Jericho I have never watched.

I've been listening to a sort of 'radio play' about some survivors. It's about zombies though. It's all audio. A new part comes out every couple of weeks or so.

We're Alive - A "Zombie" Story of survival.

Each part is around 25 mb in size. If you've got a slow connection you might want to right click on the pictures and 'save as' so you can listen to them without download interruptions. Like I said it's about zombies. Nothing we would face in real life but better than nothing.


----------



## youpock

Yea it was hard getting through Jeremiah, I skipped maybe 15-20% of the episodes. They filled so much with irrelevant talking it was just boring. 

Haha I also realized that about the colony, and too some of the stuff they were creating is near impossible, when the crazy older guy twists his own coil to make the electrolysis system, when the showed a picture of the coil it was 100% PERFECT there's no way someone hand wound it. There's also tons of camera angles which means there has to be crew on set... lol

If your in the mood the first season of jericho is maybe worth a watch, I was looking last night and I found it on CBS's website so its available online if your bored.

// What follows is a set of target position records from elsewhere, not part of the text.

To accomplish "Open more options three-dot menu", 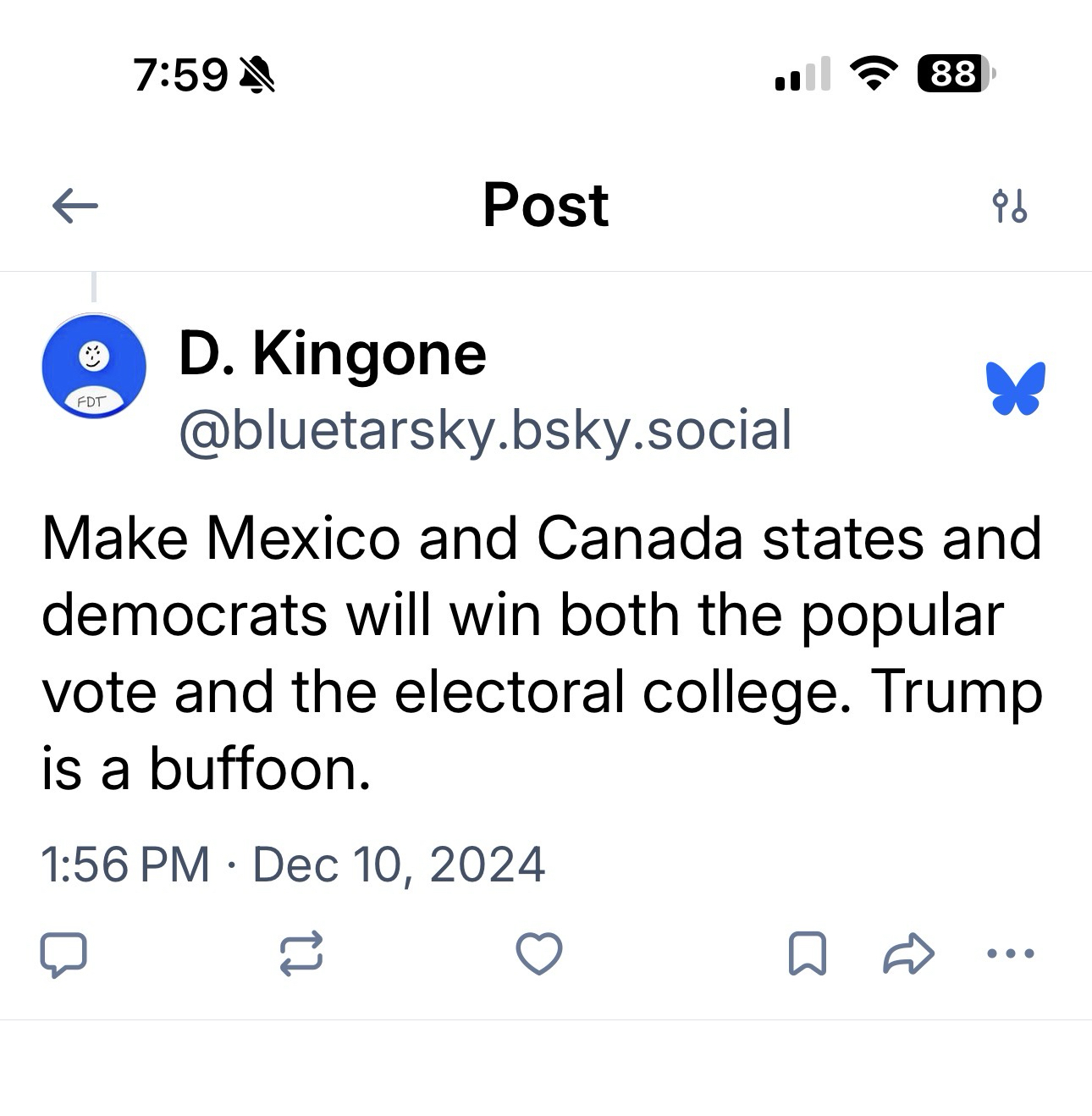I will click(1011, 954).
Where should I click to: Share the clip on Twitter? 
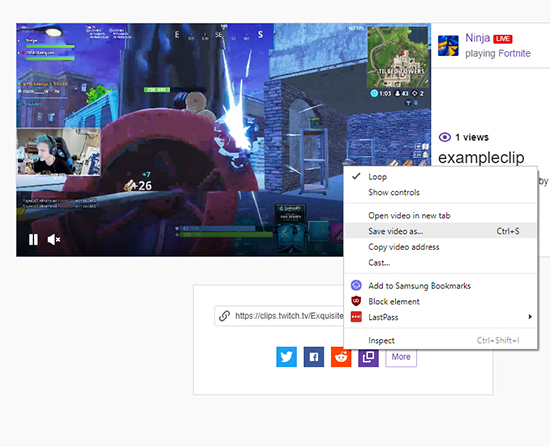(286, 357)
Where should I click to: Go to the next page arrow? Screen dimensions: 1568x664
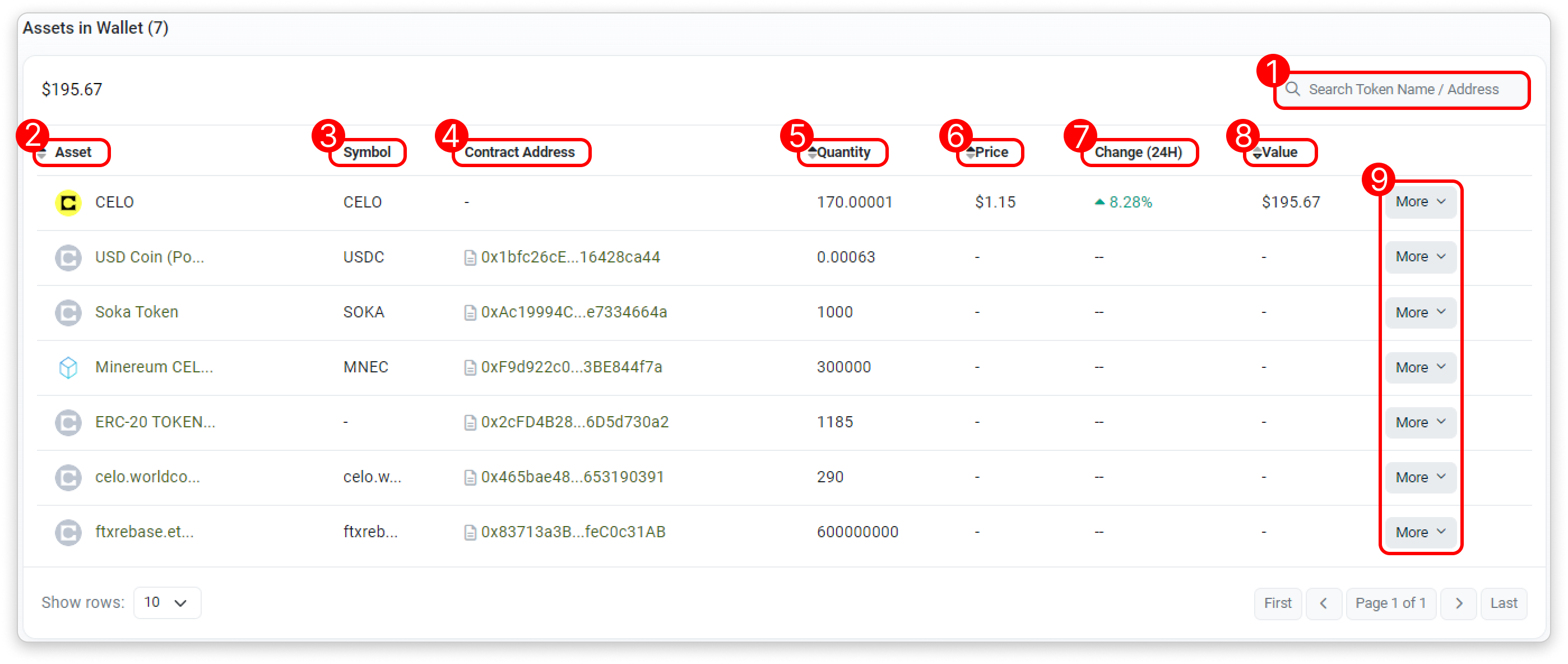point(1458,603)
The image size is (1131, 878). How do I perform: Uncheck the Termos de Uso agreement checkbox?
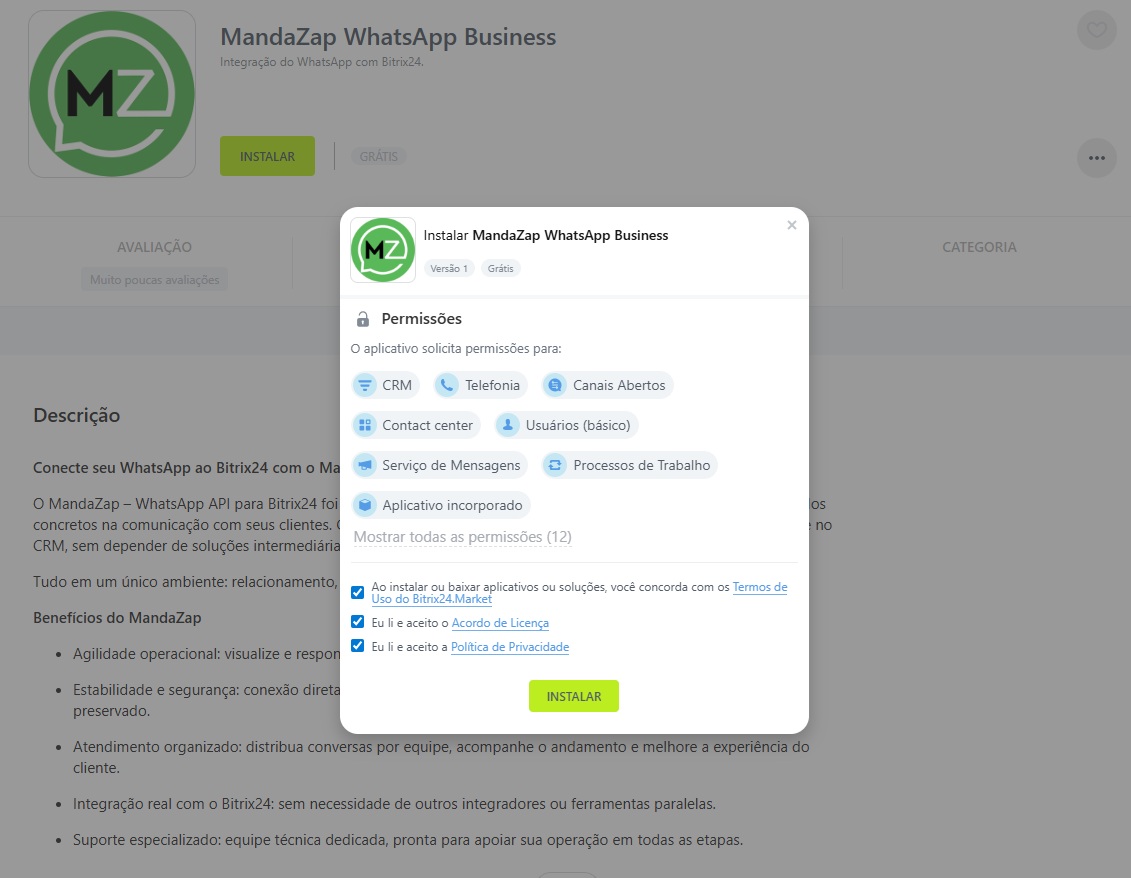coord(357,592)
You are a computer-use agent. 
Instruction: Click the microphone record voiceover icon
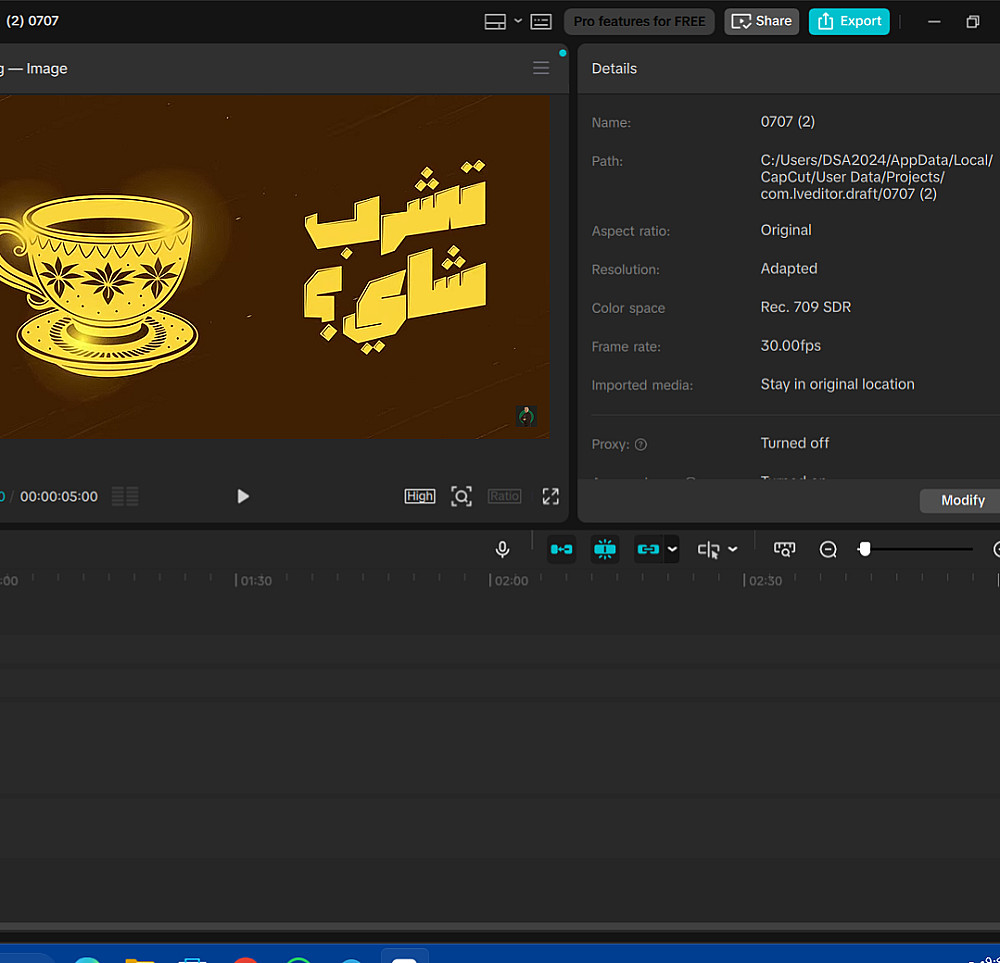point(502,549)
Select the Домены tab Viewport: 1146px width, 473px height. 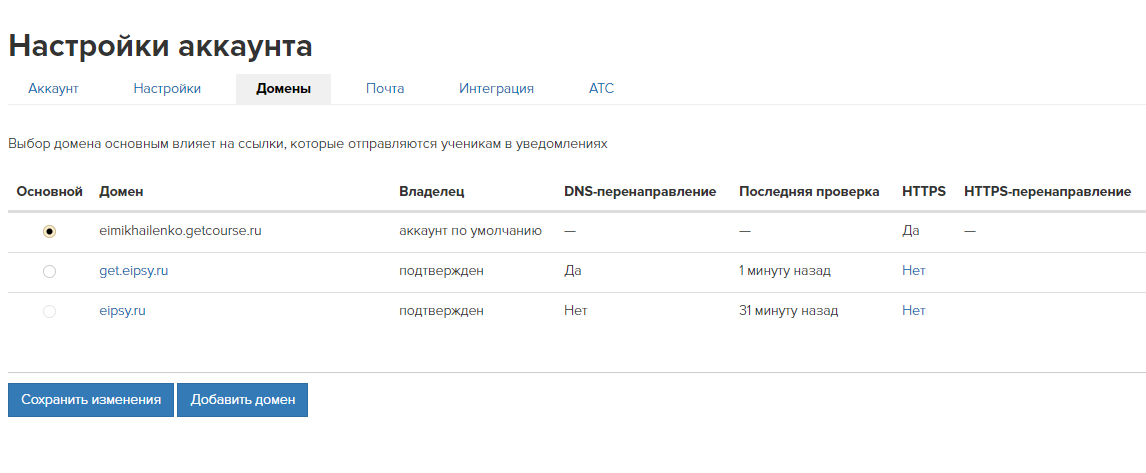click(284, 88)
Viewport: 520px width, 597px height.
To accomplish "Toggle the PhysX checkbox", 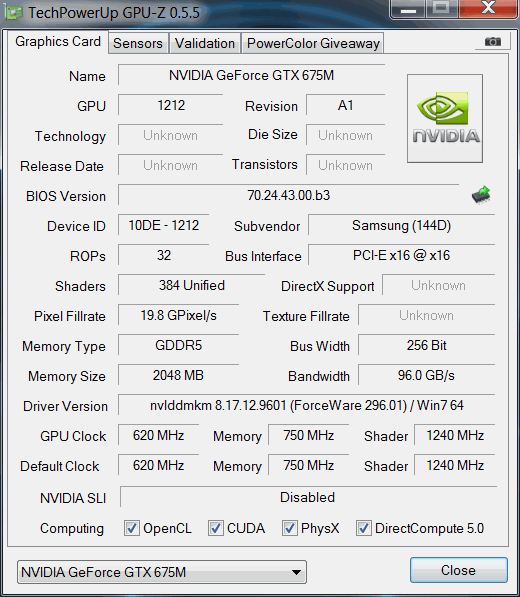I will coord(289,528).
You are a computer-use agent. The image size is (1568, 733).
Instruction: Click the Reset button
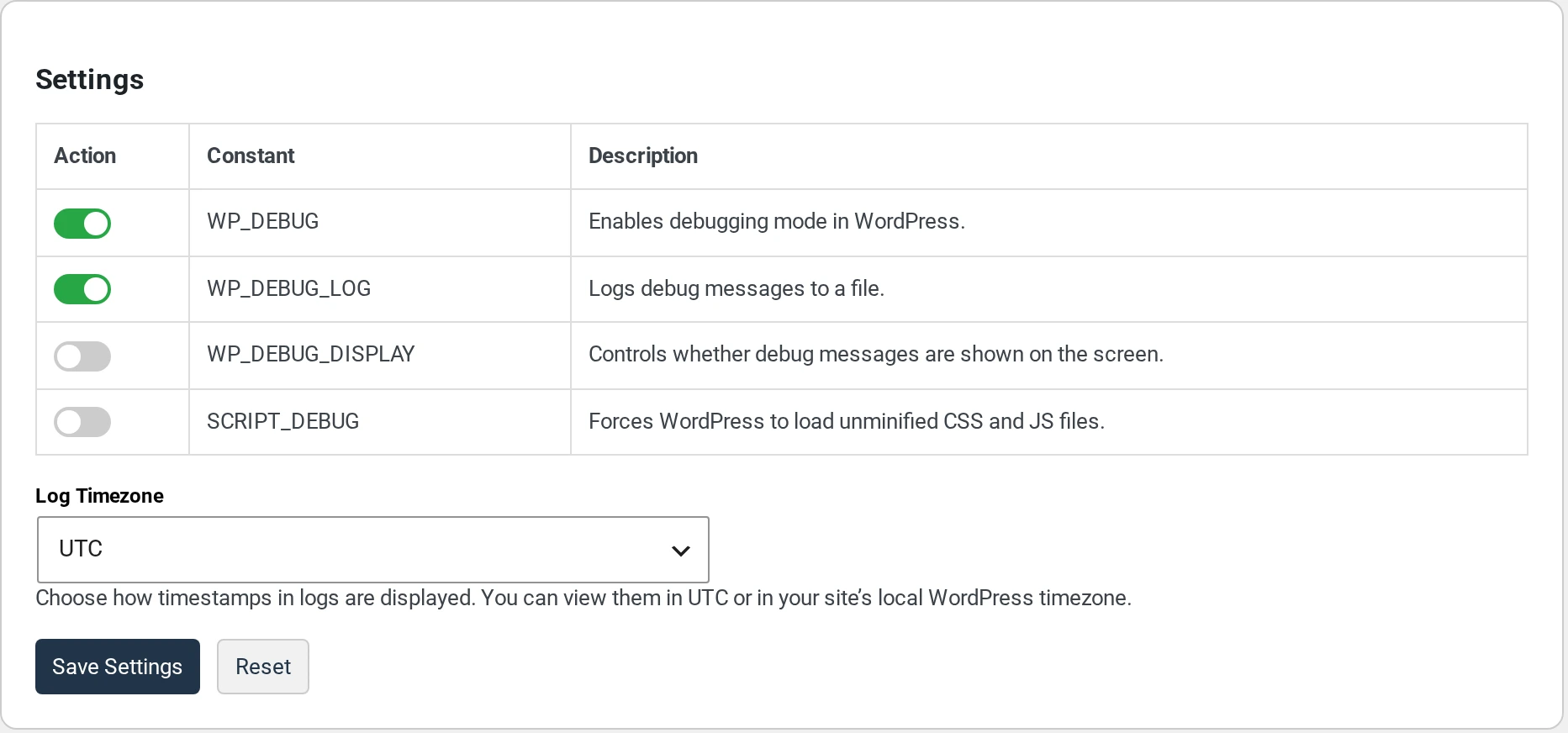pyautogui.click(x=263, y=667)
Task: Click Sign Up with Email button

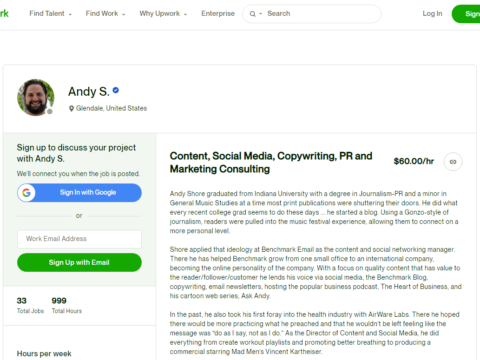Action: coord(79,262)
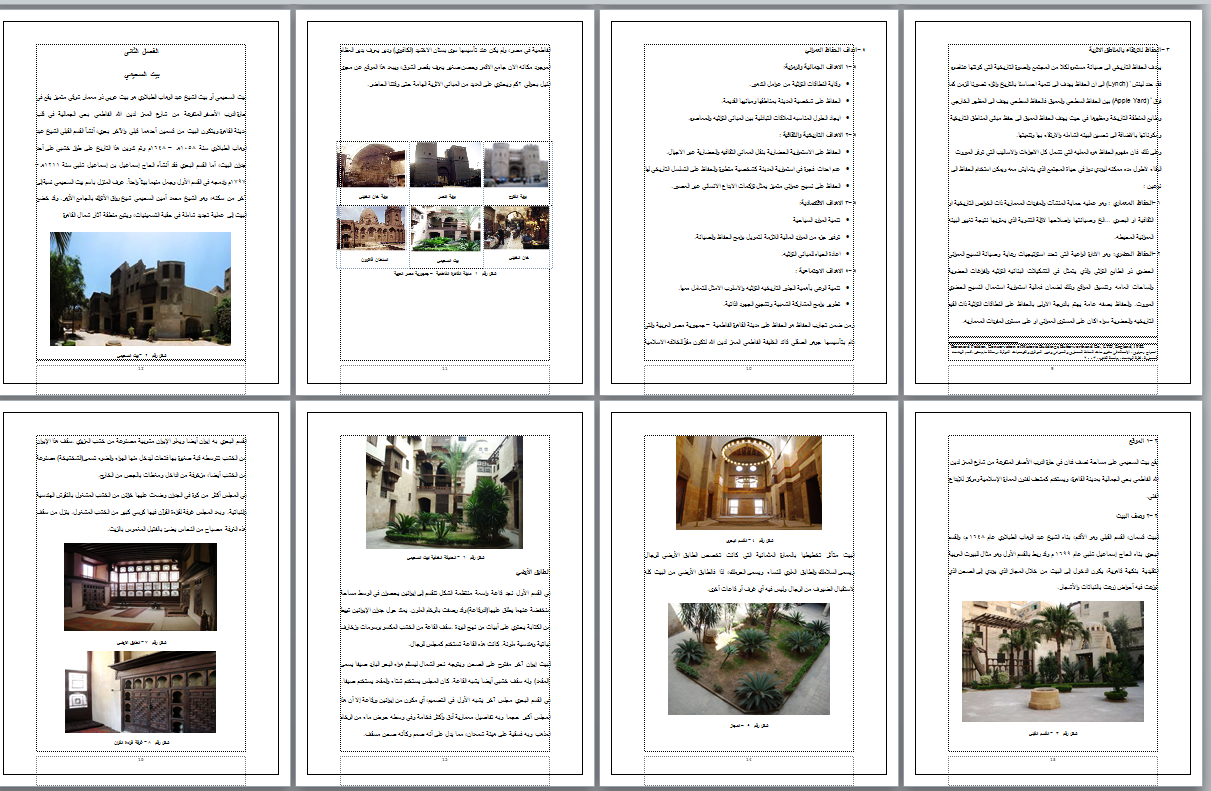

I'm going to put some of that audio bit on my ipod, lol I'll listen to it in school.


----------



## NaeKid

One of my favorites was DarkAngel - I got it in the DVD box-sets. Great story about California following a horrible EMP attack .. reality - probably not, but, a great watch anyway.


----------



## allen_idaho

*Jericho* was a pretty good series overall. Well worth the watch from start to finish. I actually didn't see it until it had been cancelled for the second time so I didn't know what to expect. Some of the episodes could sort of drag on every now and then but for the most part it was well worth the watch. It was only 2 seasons long but I'm glad I bought the complete series.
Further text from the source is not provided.